The New Mexico Supreme Court decided Bank of New York v. Romero, No. 33,224 slip op. (N.M. S. Ct. February 13, 2014), last Thursday, which can be found here. The court held that (1) the Bank of New York did not establish its lawful standing in this case to file a home mortgage foreclosure action, (2) that a borrower’s ability to repay a home mortgage loan is one of the “borrower’s circumstances” that lenders and courts must consider in determining compliance with the state Home Loan Protection Act (HLPA), which prohibits home mortgage refinancing that does not provide a reasonable, tangible net benefit to the borrower, and (3) that the HLPA is not preempted by federal law.

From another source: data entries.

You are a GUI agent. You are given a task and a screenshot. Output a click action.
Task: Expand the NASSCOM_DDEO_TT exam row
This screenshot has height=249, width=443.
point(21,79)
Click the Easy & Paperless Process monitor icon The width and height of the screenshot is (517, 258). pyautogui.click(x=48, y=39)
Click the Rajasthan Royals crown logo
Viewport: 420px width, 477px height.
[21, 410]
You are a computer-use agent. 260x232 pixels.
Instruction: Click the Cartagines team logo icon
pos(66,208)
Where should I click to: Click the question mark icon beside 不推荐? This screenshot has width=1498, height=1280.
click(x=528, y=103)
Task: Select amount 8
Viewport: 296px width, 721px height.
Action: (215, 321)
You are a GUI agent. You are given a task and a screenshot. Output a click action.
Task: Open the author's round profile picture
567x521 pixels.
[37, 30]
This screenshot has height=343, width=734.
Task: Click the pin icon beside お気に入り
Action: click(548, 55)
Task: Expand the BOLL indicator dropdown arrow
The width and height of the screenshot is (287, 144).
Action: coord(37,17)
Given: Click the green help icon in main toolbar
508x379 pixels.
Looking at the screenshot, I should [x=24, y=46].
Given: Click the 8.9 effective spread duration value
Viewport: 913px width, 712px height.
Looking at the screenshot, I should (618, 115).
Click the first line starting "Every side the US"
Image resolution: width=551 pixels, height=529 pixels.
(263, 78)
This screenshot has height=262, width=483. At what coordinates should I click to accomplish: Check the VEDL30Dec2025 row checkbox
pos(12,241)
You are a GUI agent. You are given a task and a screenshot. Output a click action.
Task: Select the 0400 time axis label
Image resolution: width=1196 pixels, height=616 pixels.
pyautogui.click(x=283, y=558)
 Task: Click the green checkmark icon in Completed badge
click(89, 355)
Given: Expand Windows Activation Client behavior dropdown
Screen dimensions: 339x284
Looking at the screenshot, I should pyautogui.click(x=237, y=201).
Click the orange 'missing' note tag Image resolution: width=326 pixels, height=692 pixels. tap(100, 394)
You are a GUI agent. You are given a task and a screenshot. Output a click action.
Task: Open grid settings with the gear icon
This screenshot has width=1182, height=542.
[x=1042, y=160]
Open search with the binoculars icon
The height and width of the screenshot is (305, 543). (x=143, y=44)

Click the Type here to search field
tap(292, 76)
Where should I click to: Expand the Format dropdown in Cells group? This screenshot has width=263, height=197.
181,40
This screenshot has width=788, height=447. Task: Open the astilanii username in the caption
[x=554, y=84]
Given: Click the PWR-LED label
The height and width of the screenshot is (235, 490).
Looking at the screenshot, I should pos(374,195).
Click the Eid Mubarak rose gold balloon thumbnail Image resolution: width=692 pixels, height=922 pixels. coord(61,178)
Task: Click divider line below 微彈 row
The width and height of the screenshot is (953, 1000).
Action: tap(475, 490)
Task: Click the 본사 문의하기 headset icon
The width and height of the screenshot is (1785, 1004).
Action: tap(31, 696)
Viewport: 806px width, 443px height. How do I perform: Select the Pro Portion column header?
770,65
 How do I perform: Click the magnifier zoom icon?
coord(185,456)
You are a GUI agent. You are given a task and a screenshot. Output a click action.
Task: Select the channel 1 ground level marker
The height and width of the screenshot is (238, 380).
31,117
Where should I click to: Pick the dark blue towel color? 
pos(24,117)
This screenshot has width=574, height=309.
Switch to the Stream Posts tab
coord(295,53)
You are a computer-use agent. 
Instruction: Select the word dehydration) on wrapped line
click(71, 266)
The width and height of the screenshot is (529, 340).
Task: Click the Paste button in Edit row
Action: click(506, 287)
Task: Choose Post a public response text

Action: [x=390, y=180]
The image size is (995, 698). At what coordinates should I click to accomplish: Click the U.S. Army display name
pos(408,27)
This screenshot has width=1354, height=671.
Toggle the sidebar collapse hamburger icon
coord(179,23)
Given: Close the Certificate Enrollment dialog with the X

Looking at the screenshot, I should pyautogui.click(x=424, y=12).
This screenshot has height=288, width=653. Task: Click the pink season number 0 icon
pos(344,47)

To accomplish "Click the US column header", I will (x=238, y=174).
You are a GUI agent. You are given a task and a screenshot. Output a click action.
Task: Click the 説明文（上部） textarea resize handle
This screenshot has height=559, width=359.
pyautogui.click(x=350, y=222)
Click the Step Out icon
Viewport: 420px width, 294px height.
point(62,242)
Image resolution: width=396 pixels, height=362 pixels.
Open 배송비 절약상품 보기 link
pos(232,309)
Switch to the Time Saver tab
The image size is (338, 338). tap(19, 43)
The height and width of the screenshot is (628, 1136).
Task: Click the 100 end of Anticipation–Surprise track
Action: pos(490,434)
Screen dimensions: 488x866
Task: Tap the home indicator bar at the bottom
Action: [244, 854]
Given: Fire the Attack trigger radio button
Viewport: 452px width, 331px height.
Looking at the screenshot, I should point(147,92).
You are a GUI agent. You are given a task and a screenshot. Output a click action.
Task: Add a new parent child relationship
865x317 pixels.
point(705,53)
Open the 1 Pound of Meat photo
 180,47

The opinion spelled out the tough standards banks must meet to have standing to  initiate foreclosures, reviewed a whole bunch of alleged “evidence” produced by Bank of NY to establish standing, including plenty of affidavits and testimony from people with no personal knowledge of what was going on. The opinion debunks the use of the business records exception to get in documents no one knows anything about and has some good MERS language too. The opinion on these facts should help homeowners with funky documentation in other states as the principles discussed are universal. As such, the case established strong principles for homeowner protection from unscrupulous lenders.

In some ways the second half of the opinion is even a better read as it establishes that a lender must consider a borrower’s ability to repay a home mortgage loan when it determines whether the loan provides a reasonable, tangible net benefit to borrowers, as required by a state home loan protection act. In one quote, the court says:

" A lender’s willful blindness to its responsibility to consider the true circumstances of its  borrowers is unacceptable. A full and fair consideration of those circumstances might well show that a new mortgage loan would put a borrower into a materially worse situation with respect to the ability to make home loan payments and avoid foreclosure, consequences of a borrower’s circumstances that cannot be disregarded."

In another, the court says:  

"Apart from the plain language of the statute and its express statutory purpose, it is difficult to comprehend how an unrepayable home mortgage loan that will result in a foreclosure on one’s home and a deficiency judgment to pay after the borrower is rendered homeless could provide 'a reasonable, tangible net benefit to the borrower."  (quoting the Home Loan Protection Act)

The decision established strong principles for HLPA actions in the future. The case grew out of the go-go securitized mortgage practices that led to the Great Recession, so hopefully, this decision will be a substantial precedent for the many homeowners facing falsely documented bank foreclosures.